Are you sure
it does? In particular, are you sure the output of the stack
is not tri-stated and the lines driven by something else?
I've just found another gate that I missed on my first look at the circuit...
The Y_LOW and Y_HI/OPCODE latches are cleared to zero on a reset. That means
the opcode being loaded on startup has a low LSB. That makes the read strobe
for the register file inactive, and the GATE lines for the two address
buffers (H6 and J6) active. They gate Y[11:0] onto the counter inputs and the
counter's LOAD input gets strobed by DMALD. Cute trick...
Aha....
This reminds me of the way the classic-PERQ loads its control store. The
only thing that can address the control store is the 2910 sequencer. And,
of course, that's needed to run the microprogram which is going (at least
in part) to load the control store, and so after writing to that word of
control store, you need to execute the next instruction in the program,
which is presumably nowhere near the location you've just written..

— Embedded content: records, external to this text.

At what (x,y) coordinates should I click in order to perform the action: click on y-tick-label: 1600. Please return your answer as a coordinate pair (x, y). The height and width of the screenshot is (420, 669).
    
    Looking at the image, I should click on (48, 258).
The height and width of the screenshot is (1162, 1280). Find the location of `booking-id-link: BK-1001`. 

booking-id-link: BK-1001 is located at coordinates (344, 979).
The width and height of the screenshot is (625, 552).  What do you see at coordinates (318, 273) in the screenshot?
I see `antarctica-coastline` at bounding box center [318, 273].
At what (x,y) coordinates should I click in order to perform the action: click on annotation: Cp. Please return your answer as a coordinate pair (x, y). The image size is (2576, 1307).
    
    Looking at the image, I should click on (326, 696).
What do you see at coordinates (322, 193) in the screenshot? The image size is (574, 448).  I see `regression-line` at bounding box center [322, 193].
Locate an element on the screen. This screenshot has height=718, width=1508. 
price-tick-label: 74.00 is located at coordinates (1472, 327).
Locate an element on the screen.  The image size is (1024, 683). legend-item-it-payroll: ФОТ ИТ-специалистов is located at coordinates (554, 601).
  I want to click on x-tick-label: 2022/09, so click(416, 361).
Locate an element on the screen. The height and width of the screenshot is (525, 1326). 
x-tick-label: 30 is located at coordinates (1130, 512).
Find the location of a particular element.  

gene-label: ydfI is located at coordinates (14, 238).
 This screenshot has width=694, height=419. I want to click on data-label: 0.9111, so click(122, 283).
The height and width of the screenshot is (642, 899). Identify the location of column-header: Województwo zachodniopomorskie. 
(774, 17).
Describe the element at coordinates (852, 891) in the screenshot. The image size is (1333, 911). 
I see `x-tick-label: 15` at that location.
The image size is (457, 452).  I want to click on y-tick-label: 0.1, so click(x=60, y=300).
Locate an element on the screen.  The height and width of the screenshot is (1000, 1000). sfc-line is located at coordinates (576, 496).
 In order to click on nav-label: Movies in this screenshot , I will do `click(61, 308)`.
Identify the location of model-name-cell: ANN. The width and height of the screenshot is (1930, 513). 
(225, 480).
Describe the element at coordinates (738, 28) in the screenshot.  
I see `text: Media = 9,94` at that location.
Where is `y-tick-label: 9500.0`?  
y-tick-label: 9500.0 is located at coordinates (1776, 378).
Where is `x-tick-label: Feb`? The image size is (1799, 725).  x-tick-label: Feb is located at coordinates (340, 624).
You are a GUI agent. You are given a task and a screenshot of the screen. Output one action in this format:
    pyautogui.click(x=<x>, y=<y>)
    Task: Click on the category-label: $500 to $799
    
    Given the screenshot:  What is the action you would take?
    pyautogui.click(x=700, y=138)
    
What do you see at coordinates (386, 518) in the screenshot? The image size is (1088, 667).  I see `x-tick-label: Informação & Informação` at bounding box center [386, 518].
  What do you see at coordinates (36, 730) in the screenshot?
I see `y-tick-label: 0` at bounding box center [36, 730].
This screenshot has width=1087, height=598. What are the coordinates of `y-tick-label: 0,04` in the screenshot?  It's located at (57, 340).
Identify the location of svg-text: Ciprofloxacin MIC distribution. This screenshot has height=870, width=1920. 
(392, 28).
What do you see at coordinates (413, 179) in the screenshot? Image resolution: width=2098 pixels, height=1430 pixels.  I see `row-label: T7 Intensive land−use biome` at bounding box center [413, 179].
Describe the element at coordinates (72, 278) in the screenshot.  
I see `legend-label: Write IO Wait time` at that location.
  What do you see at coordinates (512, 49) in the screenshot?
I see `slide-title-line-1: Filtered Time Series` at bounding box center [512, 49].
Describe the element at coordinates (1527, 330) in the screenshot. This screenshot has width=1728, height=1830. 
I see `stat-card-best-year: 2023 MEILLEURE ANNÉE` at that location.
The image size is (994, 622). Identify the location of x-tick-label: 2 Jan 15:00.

It goes something like that :
You load the S register (a register in the 2910) with the address of the
control store location you want to write
The instruction that loads the control store has one of the microword
fields set to a particular value to control the write logic. The
condition field must be set to TRUE, the jump field to GOTO S.
The instruction is executed. The sequencer outputs the address from the S
register, the RAM write line is pulsed. The new value is written to the
control store.
But the microcode data pipeline latches are not clocked at the end of the
insturction (as usual). The insturctions is therefore effectively
executed again (but other bits of the CPU are disabled). This time, the
condition input to the 2910 is forced into the deasserted state, so the
GOTO S operation effectively becomes a NEXT. The address of the next
location in the microprogram being executed is therefroe output by the
2910. This instruction is read, loaded into the pipeline latch and
executed as usual.
This thing has logic tricks to rival Woz's IWM (Disk II) floppy controller...
Please do not compare an ingenious design with that almighty kludge.